Par exemple, ce texte intitulé Das Kapital où se trouve citée cette réplique d’un personnage de Shakespeare : « Être un homme de belle apparence est un don des circonstances, mais savoir lire et écrire, c’est quelque chose qui vient par nature. »
Ou bien ce pourrait être, en hommage à la nature du lieu, ce Carnet du bois de pins écrit dix ans avant l’année de la photo par un poète, un camarade du parti.
Un parti-pris des choses comme un parti-pris de perfection : « Comment me serais-je refusé au seul parti qui se propose la perfection ? » disait le poète pour qui le bois de pins était un lieu pour laisser l’homme seul au milieu de la nature, à ses pensées, à poursuivre une pensée.
Au milieu de la nature selon Spinoza, laquelle est indissociablement celle des pins, du soleil et de l’ombre, que celle de la communauté humaine.
Il dit : « Cette communauté d’action et de lutte, moi perdu dans d’immenses foules (défilés, meetings), j’étais enfin à mon affaire. Mes fantasmes de maîtrise étaient alors bien loin de moi. »
Les fantasmes plus tard se sont rapprochés comme si la torsion de la pinède s’était accentuée et recourbée en méandres et lacets enchevêtrés autour du lecteur.
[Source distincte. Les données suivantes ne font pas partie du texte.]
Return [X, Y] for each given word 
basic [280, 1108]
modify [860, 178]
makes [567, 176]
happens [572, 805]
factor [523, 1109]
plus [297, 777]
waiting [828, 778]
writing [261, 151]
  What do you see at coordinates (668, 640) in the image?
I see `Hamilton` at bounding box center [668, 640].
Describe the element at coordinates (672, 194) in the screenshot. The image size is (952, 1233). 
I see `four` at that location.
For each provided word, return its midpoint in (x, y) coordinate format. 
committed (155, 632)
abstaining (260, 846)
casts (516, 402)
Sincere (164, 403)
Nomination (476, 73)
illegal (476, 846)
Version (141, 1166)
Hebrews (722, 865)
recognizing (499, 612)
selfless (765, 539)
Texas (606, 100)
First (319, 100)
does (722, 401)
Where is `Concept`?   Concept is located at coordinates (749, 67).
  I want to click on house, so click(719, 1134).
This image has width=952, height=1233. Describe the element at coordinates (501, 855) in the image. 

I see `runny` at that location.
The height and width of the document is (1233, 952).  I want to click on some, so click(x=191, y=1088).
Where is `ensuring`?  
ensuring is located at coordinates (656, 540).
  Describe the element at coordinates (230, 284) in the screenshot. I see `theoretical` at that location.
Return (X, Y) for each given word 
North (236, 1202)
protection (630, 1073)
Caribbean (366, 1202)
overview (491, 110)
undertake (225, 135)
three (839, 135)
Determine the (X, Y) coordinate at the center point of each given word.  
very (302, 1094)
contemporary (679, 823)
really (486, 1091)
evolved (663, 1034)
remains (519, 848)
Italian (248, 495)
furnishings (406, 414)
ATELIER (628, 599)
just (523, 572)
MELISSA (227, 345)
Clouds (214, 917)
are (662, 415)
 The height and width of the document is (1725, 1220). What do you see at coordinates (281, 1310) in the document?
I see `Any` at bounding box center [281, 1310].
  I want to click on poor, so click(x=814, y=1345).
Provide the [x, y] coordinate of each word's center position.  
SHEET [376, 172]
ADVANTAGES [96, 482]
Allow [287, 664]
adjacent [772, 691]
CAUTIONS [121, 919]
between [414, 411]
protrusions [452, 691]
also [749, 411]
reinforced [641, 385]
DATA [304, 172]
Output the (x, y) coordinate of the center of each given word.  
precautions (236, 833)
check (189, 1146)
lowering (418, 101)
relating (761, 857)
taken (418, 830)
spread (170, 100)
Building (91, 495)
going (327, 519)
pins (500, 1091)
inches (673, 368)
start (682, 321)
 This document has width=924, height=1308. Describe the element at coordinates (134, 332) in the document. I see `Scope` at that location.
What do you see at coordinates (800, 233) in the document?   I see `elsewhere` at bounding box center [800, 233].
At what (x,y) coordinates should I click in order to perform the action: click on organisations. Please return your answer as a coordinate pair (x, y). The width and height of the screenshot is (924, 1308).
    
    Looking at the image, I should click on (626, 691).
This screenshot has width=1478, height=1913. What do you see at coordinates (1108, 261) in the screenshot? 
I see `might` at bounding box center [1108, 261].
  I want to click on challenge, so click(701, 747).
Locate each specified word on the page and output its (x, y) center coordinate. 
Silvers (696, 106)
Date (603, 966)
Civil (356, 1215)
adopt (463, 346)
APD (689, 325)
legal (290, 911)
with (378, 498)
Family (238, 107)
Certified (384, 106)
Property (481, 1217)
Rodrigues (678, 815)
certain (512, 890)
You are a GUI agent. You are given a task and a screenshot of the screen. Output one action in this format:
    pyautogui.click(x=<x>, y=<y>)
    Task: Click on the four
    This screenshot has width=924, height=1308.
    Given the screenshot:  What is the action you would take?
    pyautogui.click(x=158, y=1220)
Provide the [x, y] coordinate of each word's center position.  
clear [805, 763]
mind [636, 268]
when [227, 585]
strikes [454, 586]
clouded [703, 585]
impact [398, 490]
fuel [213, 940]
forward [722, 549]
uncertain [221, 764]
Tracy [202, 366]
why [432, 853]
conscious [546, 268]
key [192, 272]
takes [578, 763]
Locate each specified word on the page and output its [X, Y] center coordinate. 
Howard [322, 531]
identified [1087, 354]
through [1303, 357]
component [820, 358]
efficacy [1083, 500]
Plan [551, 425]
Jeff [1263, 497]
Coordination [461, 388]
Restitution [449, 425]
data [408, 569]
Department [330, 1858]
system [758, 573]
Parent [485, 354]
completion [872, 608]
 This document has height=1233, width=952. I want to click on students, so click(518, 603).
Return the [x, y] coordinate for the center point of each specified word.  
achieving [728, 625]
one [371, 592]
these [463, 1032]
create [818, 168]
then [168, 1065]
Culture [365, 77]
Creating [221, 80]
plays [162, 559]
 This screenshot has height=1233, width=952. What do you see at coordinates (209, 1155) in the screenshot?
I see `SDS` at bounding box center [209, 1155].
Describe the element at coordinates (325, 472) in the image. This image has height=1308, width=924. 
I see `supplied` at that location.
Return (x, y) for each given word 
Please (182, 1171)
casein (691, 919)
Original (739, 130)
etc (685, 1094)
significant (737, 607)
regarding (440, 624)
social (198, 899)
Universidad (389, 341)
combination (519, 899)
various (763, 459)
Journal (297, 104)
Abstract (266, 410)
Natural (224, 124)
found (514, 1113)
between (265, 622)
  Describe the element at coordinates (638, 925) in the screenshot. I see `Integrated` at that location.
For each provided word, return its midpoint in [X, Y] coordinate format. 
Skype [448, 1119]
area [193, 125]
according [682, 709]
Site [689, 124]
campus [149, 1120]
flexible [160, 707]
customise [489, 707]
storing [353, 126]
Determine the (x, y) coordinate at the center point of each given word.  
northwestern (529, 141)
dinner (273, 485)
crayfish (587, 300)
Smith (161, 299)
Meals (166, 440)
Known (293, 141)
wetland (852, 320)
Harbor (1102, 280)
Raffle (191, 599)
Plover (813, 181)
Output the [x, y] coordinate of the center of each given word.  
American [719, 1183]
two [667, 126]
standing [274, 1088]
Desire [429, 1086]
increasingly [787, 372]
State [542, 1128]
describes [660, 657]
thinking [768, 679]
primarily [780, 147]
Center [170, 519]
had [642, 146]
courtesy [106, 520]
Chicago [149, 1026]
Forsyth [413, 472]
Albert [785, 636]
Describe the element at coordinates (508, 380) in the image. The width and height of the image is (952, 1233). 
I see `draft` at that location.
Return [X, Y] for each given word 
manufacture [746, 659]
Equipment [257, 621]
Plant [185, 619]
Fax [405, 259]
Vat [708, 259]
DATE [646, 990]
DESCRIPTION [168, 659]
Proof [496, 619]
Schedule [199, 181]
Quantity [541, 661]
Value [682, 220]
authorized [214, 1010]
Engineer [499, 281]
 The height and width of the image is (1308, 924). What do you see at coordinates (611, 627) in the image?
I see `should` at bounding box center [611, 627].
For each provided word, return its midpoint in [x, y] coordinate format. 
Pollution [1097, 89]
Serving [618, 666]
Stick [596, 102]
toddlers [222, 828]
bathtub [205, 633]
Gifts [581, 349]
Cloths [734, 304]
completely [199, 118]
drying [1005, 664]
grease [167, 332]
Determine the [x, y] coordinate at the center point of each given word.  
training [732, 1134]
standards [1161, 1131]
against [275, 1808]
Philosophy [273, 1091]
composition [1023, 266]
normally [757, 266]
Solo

Se proposer la perfection est dangereux car le perfectionnement est interminable, impossible à assouvir, retors et prenant à la gorge la voix même du lecteur.
Mais lit-il – après tout ? Nous l’avons d’abord cru mais il se peut aussi bien qu’il tienne un objet sur lequel il semble fixer son regard. C’est notre regard qui a mal vu, qui a trop lu.
Quel objet ? on pourrait penser à une tasse. De café ? Nous retrouverions le même poète : « Rien que le mot “café” contient tout le pouvoir de sa substance. Un mot court, deux syllabes. La première frappe, la seconde s’évanouit dans la fumée. »
Un café au malt : il en est question dans les lettres.
Que fait-il là ? Lit-il dans le marc ?
Ou bien quel nord sur la boussole ?
Mais plutôt pin parmi les pins, plus tassé, moins élancé mais comme eux poussé là par rencontre matérielle. Pas un sujet, juste un qui se trouve là. Qu’on a placé là.
Aussi reste-t-il pour finir silencieux, immobile dans son cercle photogène. Louis est son nom : illustre, brillant, glorieux. Même nom que Lewis auquel il fit une réponse.
Au fond et tout en bas de la pente sur laquelle s’élèvent les pins on devine un golfe ouvert sur des lointains maritimes, sur le processus sans sujet de l’hydre absolue, ivre de sa chair bleue qui se remord l’étincelante queue dans un tumulte au silence pareil.
Les pins assurément garderont le tumulte, à l’abri de leurs faîtes vibrant doucement.
[1]. Francis Ponge, Le Carnet du bois de pins, Lausanne, Mermod, 1947.